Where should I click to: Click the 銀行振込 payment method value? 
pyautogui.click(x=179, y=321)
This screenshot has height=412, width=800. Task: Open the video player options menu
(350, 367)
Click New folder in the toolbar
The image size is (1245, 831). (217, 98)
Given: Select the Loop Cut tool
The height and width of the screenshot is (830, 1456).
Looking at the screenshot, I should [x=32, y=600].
==
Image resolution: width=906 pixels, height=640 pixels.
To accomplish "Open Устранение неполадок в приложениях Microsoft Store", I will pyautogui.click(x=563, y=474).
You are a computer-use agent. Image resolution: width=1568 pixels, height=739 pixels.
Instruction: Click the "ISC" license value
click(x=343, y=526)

## What the task asks:
Can you rewrite only the lines of these records that run from the line containing "This screenshot has" through the line containing "Looking at the", swapping "toolbar" for "ribbon" and changing nothing else?

## Task answer:
This screenshot has height=412, width=800. Task: Open the video player options menu
(350, 367)
Click New folder in the ribbon
The image size is (1245, 831). (217, 98)
Given: Select the Loop Cut tool
The height and width of the screenshot is (830, 1456).
Looking at the screenshot, I should [x=32, y=600].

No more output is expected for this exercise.